Jerk is it Important?

 Interestingly, most designers agree and some are quite emphatic about the the importance of jerk (see Norton for example ).  The concerns about jerk came to the fore at an SAE technical conference in 1953.

The following is a quotation from Keith Duckworth  about the development of the A2 cam profile for the Ford Kent engine in 1959 (see Cosworth the Search for Power):

My problem was that I had read the books on cam design and I had believed them.  That was fatal.  Even so, these people seemed to be fairly knowledgeable about the various types of profiles and acceleration diagrams. .....  I reasoned that I didn't know what jerk was all about, and so I was fairly sure that the valve gear didn't know it either.  I thought that all the arguments about jerk were grossly over-rated.

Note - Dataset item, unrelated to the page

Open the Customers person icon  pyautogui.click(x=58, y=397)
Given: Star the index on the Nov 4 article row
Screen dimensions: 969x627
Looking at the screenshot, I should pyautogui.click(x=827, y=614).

The result was that Keith and Ben Rood revised their views on cam design and went for constant acceleration curves.  Although not stated, these were presumably accompanied by jumps (infinite jerk) between the constant accelerations, much like triple curve designs or harmonic profiles.

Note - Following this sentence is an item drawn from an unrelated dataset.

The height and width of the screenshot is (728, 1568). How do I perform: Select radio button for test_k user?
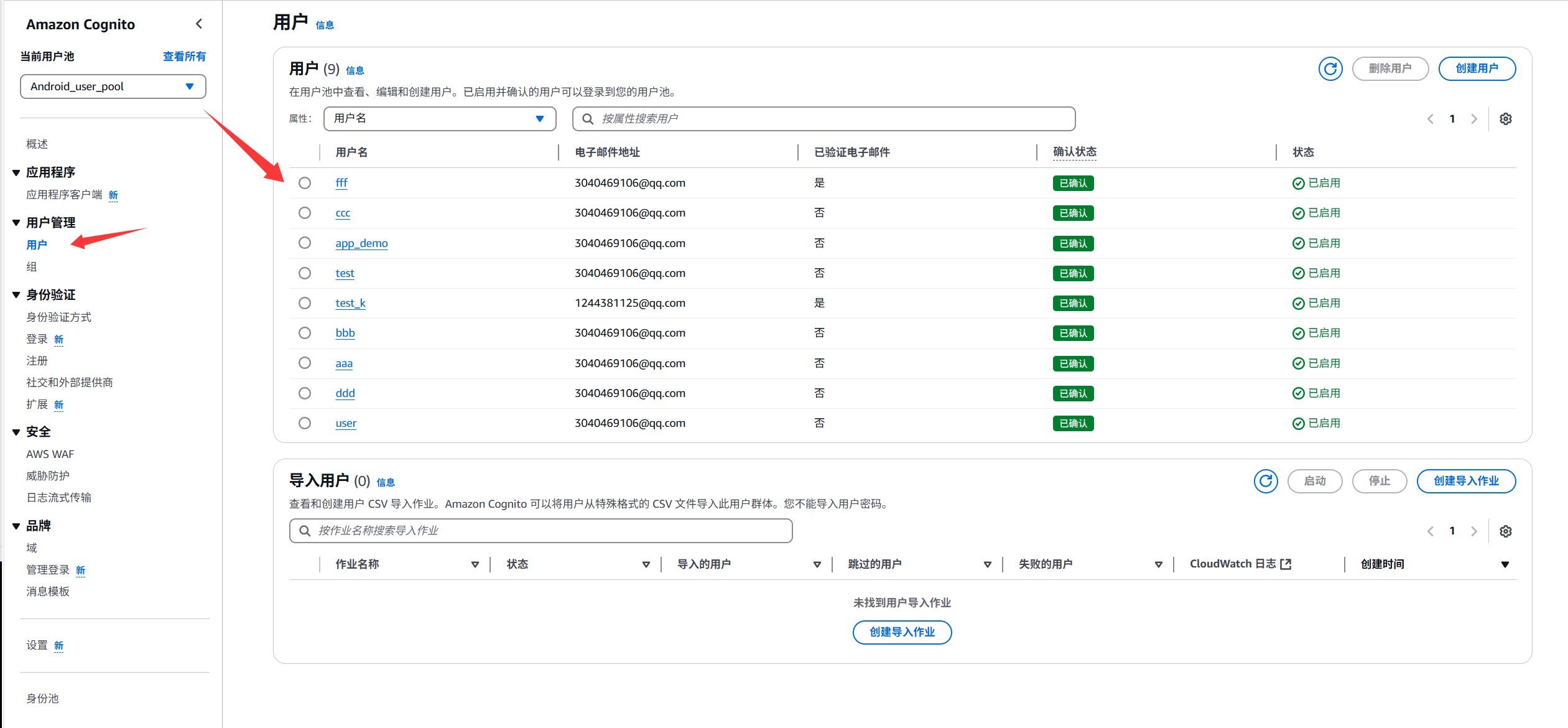tap(305, 303)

We agree that the importance of jerk is grossly overstated.  Valve train dynamics theory shows that acceleration is the highest derivative that needs to be continuous, i.e. jerk remains finite, but can have jump discontinuities. Cubic splines are completely adequate. Most designers are using profiles that are much smoother than necessary.  For example, Norton's favorite spline uses quintic functions which have continuous snap (derivative of jerk).  The use of overly smooth functions causes a slower opening cam or requires higher acceleration rates to compensate.

We have seen only one source (Hollingsworth and Hodges) that have actually recommended limiting values.  They recommend that jerk not exceed 0.0002 to 0.0004 in/deg3 for pushrod engines, whereas direct attack valve trains (OHC, flathead) can use values of 0.0004 to 0.0008 in/deg3.  These values are quite large.  When used with cubic splines, the profiles are very similar to those with infinite jerk (see example).  We have profiled many OHV "performance" cams and typically find maximum jerk of 0.00003 to 0.00004, which is 5 to 10 times smaller.  Overly smooth cams are poor performers.

The best way to establish acceptable values of jerk is to perform a valve train dynamics analysis for the cam in question.